En effet, l’article R. 412-51 du code de la route dispose que :

« Le fait, pour toute personne ayant placé sur une voie ouverte à la circulation publique ou à ses abords immédiats un objet ou un dispositif de nature à apporter un trouble à la circulation, de ne pas obtempérer aux injonctions adressées, en vue de l'enlèvement dudit objet ou dispositif, par un des agents habilités à constater les contraventions en matière de circulation routière, est puni de l'amende prévue pour les contraventions de la quatrième classe. »

L’article R. 412-52 de ce même code précise quant à lui que

« Le fait de distribuer ou faire distribuer des prospectus, tracts, écrits, images, photographies ou objets quelconques aux conducteurs ou occupants de véhicules circulant sur une voie ouverte à la circulation publique est puni de l'amende prévue pour les contraventions de la quatrième classe. »

En supposant que l’on puisse considérer les sociétés éditrices du jeu comme les personnes visées par ces dispositions, l’existence de celles-ci suffit à remettre en question l’opportunité même de prendre un arrêté municipal interdisant l’implantation d’objet numérique le long des voies publiques.

On aurait pu en effet imaginer une simple injonction adressée aux sociétés éditrices pour leur demander de retirer les personnages virtuels qu’elles auraient pu placer le long des voies publiques.

Sur ce point, l’affaire va sans doute permettre de nourrir les discussions (très sérieuses) existantes sur les modalités de répartition géographique des Pokemon et l’attractivité des territoires.

Ensuite, il est nécessaire de rappeler que la mesure de police doit être exactement proportionnée aux intérêts en cause (CE, 19 mai 1933, Benjamin).

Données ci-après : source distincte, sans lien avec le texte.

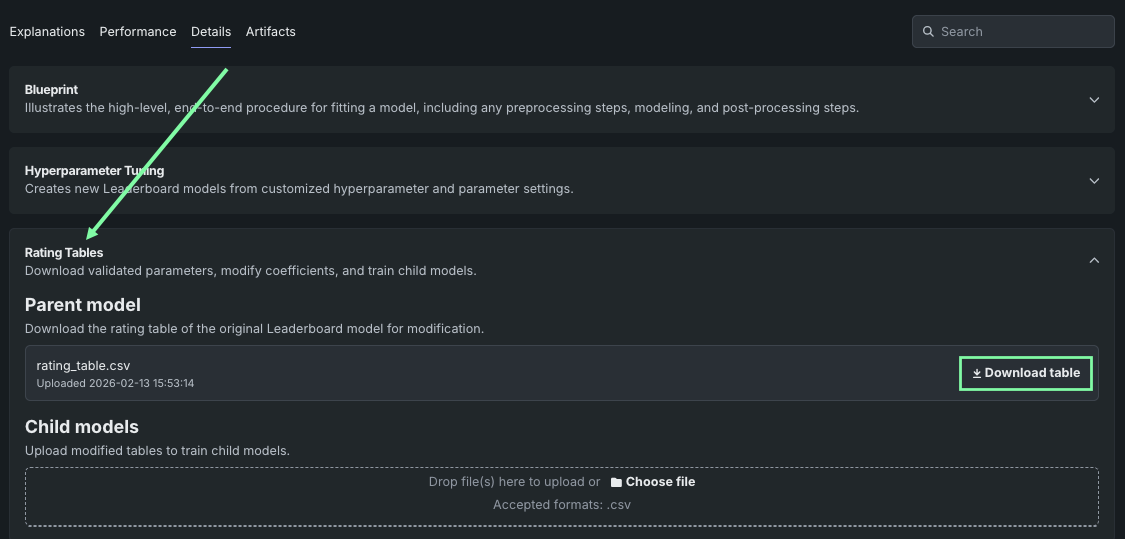1125x539 pixels.
Task: Click the Hyperparameter Tuning section title
Action: 94,171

Au cas présent, se posera nécessairement la question de savoir si le maire n’avait pas d’autres moyens que d’interdire complètement aux sociétés éditrices de faire apparaître des Pokemon sur tout le territoire de sa commune.

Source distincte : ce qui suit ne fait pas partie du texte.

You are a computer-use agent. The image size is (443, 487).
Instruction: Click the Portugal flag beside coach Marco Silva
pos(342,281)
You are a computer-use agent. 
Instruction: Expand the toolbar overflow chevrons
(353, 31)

Par ailleurs, la mesure de police doit être la moins contraignante possible pour prévenir efficacement le trouble.

Là encore, l’adoption d’une interdiction générale et absolue étant, en droit administratif, toujours suspecte.

Plus généralement, se pose la question de la possibilité de faire exécuter une telle mesure de police (preuves des infractions, recouvrement des contraventions auprès de sociétés domiciliés à l'étranger...)

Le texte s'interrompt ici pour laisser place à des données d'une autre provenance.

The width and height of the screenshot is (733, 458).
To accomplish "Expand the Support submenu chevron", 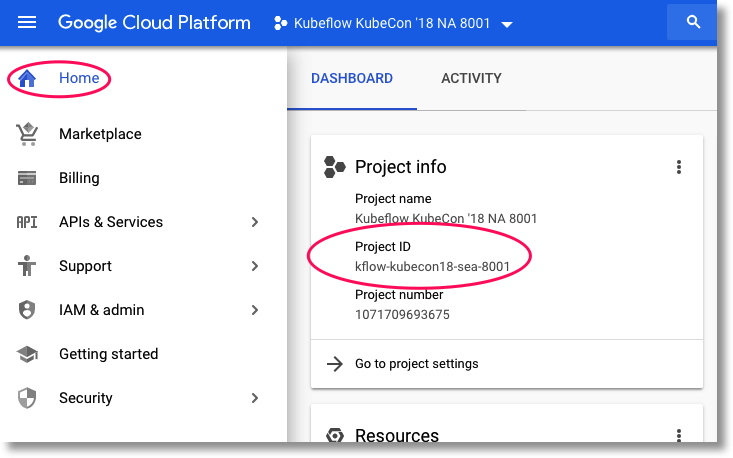I will [255, 266].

En résumé, si rien ne semble a priori s'opposer juridiquement à l'adoption d'une règlementation limitant l'implantation de Pokemon sur le territoire d'une commune, encore faut-il que l'existence de troubles induits par la présence de ces créatures virtuelles soit rapportée et que la mesure soit efficace et proportionnée.

Quoi qu'il en soit, le contrôle éventuel de la légalité de cet arrêté par le juge admistratif aura au moins pour intérêt de remettre au goût du jour le débat sur les contours de la notion d’ordre public en la confrontant pour la toute première fois, à notre connaissance, à l’épreuve de la réalité virtuelle.